An MGA launching on a UK PCW has a pricing problem with no clean solution. You need prices on day one. You have zero claims history. Your capacity provider needs documented evidence of pricing soundness. And the FCA’s PROD 4 fair value requirement means “we priced to match competitors” is not a standalone answer.

The industry’s common responses — reverse-engineering competitor GLMs from quote scrapes, buying Consumer Intelligence rate indices before you qualify for access, relying on the capacity provider’s aggregate statistics — all have the same flaw: they tell you what the market charges, not what the risk costs. Those two things are not the same, particularly in a market where PCW rank dynamics mean carriers are pricing to acquisition volume rather than pure expected cost.

There is a principled four-stage architecture that takes an MGA from day zero to a mature claims-experience-driven pricing model. Each stage has a specific library or method, a clear trigger for moving to the next stage, and an explicit answer to the FCA question: “show us your documented risk basis.”

Stage 1: Market ABC (Day zero to launch)

The Goffard, Piette, and Peters method (ASTIN Bulletin 2025, arXiv:2502.04082) is designed exactly for this moment. It takes competitor commercial premiums as input and produces a posterior distribution over claim frequency λ and log-mean severity μ as output. No internal claims data required at any stage.

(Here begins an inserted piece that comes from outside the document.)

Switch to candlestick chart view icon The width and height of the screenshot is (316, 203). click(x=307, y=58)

The mechanism is Approximate Bayesian Computation with a Sequential Monte Carlo sampler and an isotonic regression link. You sample candidate (λ, μ) pairs, simulate what the expected claims cost would be under those parameters, apply PAVA isotonic regression to map simulated costs to commercial premiums, and compare the result against observed market quotes. The loop runs for up to nine generations, tightening a tolerance threshold each time. The posterior you end up with is a distribution over which (λ, μ) values are consistent with the market quotes you collected.

Our earlier post on the Python implementation has the full code — around 200 lines covering the forward model, PAVA link, loss ratio penalty, and ABC-SMC loop. We will not repeat it here.

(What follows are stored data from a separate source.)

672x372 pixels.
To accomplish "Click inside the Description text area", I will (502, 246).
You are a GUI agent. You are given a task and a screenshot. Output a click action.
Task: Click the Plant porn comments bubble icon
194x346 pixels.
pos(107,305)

What to collect. For UK motor, manually harvest PCW quotes across a synthetic risk grid: vehicle group, driver age band, territory, and NCD class. Aim for 200-500 profiles across 20-50 effective risk classes. Collect Tuesday-Wednesday mid-week when rates are most stable, over 2-3 weeks, and take the median by risk class across the collection window. Single-day snapshots are not representative — motor rates shift materially after weekend claims processing clears on Monday morning.

The loss ratio corridor is the most important prior. For UK motor in 2025-2026, use [55%, 75%] — combined ratios are running 105-115% and the loss component is in that range for well-managed books. For home contents use [45%, 65%]. For pet, [50%, 75%] given UK vet cost inflation. Getting this wrong biases all downstream estimates in the same direction. Do not treat it as a sensitivity parameter; calibrate it carefully from ABI statistics or reinsurer benchmarks before the loop runs.

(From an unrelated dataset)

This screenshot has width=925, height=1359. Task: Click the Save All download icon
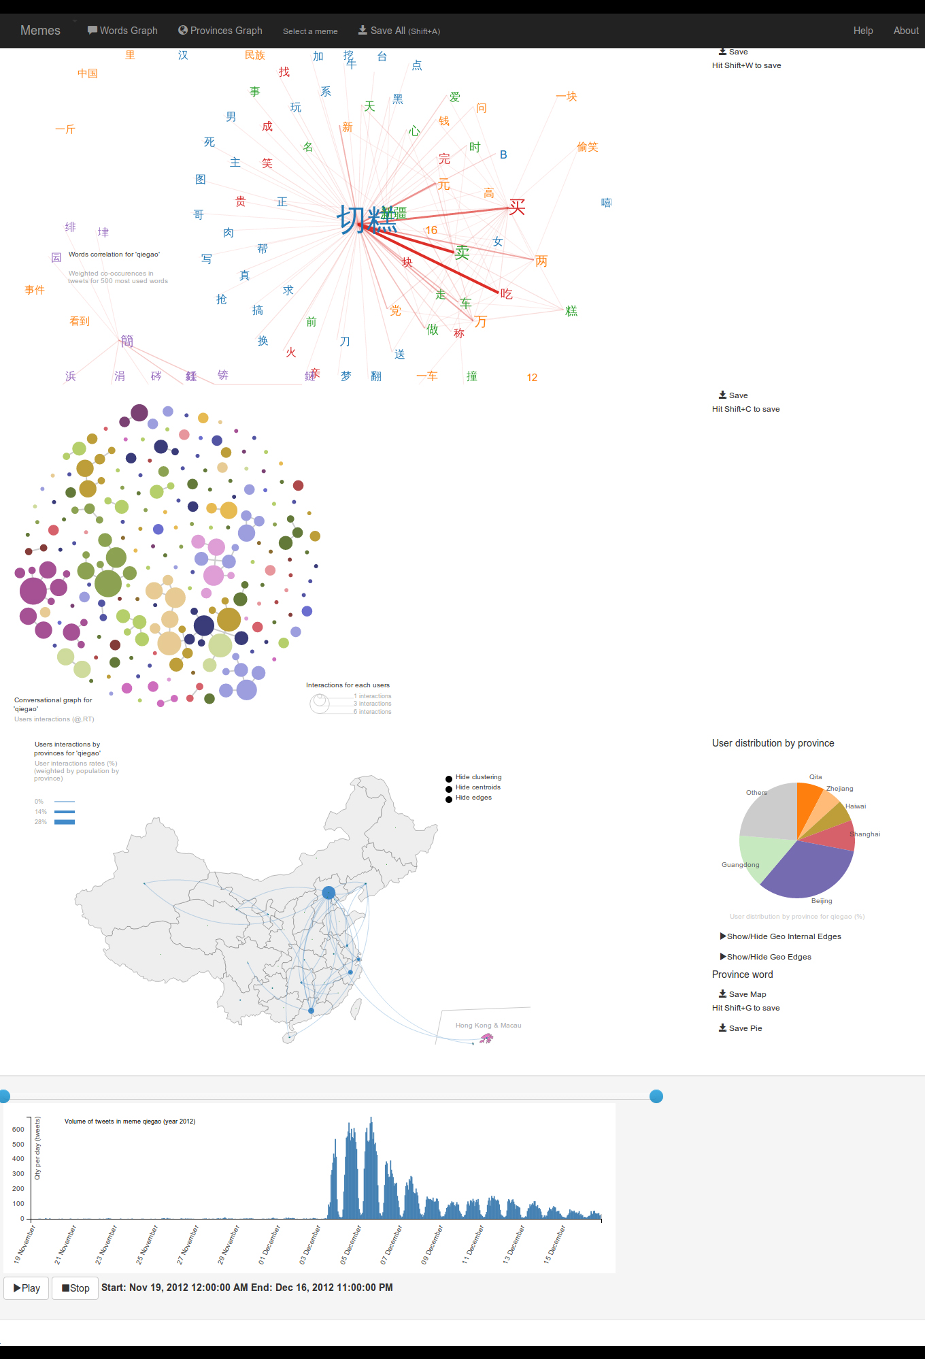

What the FCA wants. A documented, quantitative link between your launch rates and the underlying risk. The ABC posterior provides that: here are the market quotes we collected, here is the model we fitted, here is the posterior over claim frequency and severity, here is the MAP estimate that became our base rate. That is a fair value evidence chain. A screenshot of competitor quotes with a note saying “we came in at third cheapest” is not.

UK product fit. Pet insurance and travel insurance are the cleanest applications — low-dimensional, homogeneous coverage structures, well-defined perils. Home contents is workable. Standard UK motor is harder (PCW quotes mix coverage tiers, telematics inclusions, rank-targeting noise), but viable as an intercept calibration: use the ABC posterior to calibrate your average rate level, not the full rating relativities.

Stage 2: Bühlmann-Straub blending (Launch to Month 18)

The market ABC posterior gives you MAP estimates (λ̂, μ̂) and a posterior variance. Both feed directly into a Bühlmann-Straub credibility model.

The Bühlmann-Straub formula:

\[\hat{\lambda}_i = Z_i \bar{Y}_i + (1 - Z_i) \mu_0\]

where μ₀ = λ̂ from the ABC MAP, the within-group variance σ² comes from the posterior variance, and the credibility weight:

\[Z_i = \frac{n_i}{n_i + K}, \quad K = \frac{\sigma^2}{\tau^2}\]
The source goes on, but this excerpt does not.